**Stated problem**
Please quote the data word for word, starting at the line that has "dana haji (14, 431)" and stopping after the line that has "рекомендательные технологии (332, 1267)".

[Items from a dataset]
— start —

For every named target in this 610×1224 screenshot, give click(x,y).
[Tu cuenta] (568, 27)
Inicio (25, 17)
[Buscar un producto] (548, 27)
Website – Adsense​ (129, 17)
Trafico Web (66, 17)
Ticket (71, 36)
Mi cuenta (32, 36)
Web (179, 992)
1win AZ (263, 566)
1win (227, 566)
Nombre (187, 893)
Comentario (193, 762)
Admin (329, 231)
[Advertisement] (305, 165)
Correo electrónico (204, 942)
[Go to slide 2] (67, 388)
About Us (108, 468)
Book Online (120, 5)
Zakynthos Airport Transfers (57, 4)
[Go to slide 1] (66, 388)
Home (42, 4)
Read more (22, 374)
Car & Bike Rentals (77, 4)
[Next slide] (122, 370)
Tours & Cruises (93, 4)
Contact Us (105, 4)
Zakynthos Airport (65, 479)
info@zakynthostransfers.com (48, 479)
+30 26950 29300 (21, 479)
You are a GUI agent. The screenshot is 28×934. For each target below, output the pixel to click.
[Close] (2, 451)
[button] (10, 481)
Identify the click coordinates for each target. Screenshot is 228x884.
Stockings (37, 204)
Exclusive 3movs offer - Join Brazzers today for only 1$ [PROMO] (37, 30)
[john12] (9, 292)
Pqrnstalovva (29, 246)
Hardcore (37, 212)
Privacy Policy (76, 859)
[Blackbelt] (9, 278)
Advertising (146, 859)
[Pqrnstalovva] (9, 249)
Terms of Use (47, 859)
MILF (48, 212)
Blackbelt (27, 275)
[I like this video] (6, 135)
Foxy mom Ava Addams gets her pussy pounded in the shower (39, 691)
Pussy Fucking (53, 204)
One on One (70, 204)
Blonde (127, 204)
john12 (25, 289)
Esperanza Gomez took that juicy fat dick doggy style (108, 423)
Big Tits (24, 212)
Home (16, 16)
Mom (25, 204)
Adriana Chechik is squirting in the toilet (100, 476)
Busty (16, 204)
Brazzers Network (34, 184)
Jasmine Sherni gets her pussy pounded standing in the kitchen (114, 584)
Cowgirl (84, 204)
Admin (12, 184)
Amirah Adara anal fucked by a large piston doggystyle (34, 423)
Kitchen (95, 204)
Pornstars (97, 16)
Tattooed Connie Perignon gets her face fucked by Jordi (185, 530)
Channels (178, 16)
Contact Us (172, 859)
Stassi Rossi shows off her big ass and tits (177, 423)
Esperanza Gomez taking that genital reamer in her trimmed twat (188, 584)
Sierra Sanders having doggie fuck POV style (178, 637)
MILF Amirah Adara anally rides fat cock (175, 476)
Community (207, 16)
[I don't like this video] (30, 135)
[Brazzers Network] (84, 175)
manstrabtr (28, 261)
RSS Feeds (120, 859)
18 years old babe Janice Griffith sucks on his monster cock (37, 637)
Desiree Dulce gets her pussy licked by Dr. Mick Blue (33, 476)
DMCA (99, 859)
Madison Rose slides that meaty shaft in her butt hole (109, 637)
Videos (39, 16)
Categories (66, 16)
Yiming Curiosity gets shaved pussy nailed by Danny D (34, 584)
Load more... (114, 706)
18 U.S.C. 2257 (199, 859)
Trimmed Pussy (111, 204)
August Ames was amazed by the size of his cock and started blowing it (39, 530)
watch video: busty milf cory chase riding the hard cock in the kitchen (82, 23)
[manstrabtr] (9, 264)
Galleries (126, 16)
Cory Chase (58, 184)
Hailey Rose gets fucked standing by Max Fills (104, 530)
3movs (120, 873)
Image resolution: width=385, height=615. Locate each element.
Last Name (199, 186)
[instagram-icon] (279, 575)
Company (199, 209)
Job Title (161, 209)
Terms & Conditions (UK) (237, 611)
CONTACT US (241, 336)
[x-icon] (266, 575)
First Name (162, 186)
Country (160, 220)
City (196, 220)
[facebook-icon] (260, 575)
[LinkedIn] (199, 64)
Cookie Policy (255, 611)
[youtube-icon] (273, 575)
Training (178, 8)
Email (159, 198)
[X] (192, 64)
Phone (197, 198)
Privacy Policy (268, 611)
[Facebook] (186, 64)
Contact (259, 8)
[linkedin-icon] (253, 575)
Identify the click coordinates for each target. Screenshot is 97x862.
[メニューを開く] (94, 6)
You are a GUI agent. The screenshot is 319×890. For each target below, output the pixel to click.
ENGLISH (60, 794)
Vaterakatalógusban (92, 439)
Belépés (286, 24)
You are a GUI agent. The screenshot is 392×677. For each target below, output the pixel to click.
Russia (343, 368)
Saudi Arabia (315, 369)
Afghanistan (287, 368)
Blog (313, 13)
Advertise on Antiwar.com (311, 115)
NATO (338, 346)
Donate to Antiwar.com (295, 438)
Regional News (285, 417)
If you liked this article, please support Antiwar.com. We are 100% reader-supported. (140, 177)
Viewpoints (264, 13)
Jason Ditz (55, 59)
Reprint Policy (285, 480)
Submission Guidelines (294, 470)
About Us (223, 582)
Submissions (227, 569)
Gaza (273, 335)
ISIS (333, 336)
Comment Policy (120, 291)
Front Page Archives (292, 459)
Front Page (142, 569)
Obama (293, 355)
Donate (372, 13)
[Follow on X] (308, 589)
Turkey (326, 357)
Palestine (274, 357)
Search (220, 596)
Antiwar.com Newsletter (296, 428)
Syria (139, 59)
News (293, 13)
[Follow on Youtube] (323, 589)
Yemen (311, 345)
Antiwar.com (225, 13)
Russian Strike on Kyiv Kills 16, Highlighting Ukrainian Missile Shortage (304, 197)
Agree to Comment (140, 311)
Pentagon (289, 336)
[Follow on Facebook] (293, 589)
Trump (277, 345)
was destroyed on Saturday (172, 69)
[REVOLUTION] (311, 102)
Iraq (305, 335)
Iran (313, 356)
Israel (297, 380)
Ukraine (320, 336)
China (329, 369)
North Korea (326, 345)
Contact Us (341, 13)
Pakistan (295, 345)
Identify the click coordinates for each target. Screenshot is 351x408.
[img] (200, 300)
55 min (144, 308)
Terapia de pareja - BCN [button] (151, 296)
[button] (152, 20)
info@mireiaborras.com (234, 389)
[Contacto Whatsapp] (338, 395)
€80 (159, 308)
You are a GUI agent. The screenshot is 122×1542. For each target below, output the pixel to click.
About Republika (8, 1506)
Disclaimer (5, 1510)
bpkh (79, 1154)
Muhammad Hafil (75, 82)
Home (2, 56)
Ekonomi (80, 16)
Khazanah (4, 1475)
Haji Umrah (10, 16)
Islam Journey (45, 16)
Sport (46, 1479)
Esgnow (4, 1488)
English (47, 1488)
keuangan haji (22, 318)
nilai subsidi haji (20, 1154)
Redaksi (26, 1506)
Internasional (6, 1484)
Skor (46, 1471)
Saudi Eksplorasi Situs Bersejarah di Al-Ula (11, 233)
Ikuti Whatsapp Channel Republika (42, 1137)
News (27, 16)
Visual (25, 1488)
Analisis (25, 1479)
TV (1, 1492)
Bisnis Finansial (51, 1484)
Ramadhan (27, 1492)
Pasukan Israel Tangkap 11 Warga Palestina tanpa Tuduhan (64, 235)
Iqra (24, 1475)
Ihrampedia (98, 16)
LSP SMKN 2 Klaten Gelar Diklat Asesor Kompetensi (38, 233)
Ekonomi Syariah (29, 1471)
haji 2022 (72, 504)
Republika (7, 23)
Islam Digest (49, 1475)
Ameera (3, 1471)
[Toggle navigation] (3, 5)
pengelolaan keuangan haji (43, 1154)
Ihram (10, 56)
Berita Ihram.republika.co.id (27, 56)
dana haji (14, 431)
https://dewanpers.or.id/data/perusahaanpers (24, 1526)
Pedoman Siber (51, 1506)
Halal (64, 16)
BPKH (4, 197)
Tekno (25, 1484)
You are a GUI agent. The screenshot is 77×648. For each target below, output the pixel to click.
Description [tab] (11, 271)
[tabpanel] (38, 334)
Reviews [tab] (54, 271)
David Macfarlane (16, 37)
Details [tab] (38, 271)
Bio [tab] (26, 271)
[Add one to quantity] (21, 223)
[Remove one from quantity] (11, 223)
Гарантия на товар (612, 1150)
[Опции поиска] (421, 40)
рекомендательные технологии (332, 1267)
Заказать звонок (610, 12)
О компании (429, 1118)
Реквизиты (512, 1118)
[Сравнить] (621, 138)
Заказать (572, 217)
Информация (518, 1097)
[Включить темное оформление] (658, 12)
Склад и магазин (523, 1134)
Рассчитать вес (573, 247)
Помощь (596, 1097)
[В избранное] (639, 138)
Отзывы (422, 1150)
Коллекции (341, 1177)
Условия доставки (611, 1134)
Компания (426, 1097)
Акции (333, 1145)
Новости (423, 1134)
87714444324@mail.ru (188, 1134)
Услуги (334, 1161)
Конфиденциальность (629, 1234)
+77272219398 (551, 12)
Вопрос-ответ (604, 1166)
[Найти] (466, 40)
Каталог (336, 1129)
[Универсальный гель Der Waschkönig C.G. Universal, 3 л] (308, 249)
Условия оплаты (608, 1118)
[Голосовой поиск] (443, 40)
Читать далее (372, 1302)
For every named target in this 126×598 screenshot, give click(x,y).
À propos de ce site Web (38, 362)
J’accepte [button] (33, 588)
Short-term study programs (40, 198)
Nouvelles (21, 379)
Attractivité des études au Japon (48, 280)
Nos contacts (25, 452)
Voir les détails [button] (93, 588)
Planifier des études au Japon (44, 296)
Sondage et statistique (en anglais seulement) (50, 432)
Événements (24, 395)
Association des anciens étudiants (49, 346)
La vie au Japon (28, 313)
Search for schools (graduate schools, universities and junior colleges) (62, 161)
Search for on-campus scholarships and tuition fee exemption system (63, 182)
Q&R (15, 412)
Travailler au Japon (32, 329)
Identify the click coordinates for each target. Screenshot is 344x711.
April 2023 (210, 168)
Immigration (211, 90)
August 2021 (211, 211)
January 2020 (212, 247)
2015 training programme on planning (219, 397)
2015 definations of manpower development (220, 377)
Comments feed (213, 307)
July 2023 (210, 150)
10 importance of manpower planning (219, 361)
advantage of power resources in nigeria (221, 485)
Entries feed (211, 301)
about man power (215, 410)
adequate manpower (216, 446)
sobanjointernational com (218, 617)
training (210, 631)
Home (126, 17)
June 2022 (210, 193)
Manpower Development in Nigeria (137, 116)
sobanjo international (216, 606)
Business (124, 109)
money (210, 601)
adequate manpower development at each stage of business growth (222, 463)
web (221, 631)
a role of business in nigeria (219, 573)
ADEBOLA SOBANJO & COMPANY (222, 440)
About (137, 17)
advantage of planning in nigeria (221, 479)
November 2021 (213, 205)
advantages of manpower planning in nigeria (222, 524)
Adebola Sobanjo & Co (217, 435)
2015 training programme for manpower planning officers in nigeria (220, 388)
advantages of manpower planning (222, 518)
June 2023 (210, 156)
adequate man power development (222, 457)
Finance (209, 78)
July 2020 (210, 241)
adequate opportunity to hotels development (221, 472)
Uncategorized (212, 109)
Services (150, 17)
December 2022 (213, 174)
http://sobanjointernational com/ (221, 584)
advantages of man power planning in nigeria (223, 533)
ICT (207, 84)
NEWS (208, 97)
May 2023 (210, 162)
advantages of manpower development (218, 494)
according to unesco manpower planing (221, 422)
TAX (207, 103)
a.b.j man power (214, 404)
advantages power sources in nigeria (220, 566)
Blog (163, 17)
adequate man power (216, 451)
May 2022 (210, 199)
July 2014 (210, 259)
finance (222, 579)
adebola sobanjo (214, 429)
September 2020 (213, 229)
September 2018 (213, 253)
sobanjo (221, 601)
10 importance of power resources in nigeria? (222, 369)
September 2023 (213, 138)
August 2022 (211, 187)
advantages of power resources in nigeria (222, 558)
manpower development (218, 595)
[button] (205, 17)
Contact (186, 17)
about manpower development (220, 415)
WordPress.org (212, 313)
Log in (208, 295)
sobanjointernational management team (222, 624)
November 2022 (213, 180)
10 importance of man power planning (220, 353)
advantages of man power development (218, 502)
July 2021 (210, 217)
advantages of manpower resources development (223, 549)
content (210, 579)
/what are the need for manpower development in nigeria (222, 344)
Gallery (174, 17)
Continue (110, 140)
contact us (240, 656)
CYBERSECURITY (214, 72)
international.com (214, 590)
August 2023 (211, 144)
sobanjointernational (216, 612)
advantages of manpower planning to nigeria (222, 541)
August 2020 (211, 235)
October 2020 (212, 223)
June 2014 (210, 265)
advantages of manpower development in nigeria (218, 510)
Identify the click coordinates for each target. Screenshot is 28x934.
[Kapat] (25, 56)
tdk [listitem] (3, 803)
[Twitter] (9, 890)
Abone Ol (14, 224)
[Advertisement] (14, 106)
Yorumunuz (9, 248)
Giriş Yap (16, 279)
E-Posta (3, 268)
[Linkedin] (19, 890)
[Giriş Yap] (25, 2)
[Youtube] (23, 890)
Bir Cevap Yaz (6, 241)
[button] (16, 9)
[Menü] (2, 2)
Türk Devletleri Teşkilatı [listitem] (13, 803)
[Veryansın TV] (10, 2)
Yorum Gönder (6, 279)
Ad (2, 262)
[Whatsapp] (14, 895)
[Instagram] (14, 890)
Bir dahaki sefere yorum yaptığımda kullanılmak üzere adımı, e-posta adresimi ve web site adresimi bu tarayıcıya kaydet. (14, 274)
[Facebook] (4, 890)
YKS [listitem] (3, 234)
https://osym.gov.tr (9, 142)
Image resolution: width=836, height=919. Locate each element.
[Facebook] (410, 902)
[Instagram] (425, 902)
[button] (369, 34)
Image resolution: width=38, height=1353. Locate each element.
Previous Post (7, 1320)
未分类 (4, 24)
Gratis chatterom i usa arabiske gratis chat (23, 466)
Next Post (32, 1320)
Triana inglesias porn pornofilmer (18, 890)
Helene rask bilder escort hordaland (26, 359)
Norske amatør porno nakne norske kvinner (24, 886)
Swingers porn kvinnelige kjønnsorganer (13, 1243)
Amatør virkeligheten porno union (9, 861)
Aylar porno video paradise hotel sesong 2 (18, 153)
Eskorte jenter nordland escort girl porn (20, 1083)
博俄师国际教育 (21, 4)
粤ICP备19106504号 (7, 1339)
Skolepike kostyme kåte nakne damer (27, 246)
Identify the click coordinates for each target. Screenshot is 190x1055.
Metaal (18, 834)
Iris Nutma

— end —

**Output**
dana haji (14, 431)
https://dewanpers.or.id/data/perusahaanpers (24, 1526)
Pedoman Siber (51, 1506)
Halal (64, 16)
BPKH (4, 197)
Tekno (25, 1484)
You are a GUI agent. The screenshot is 77×648. For each target below, output the pixel to click.
Description [tab] (11, 271)
[tabpanel] (38, 334)
Reviews [tab] (54, 271)
David Macfarlane (16, 37)
Details [tab] (38, 271)
Bio [tab] (26, 271)
[Add one to quantity] (21, 223)
[Remove one from quantity] (11, 223)
Гарантия на товар (612, 1150)
[Опции поиска] (421, 40)
рекомендательные технологии (332, 1267)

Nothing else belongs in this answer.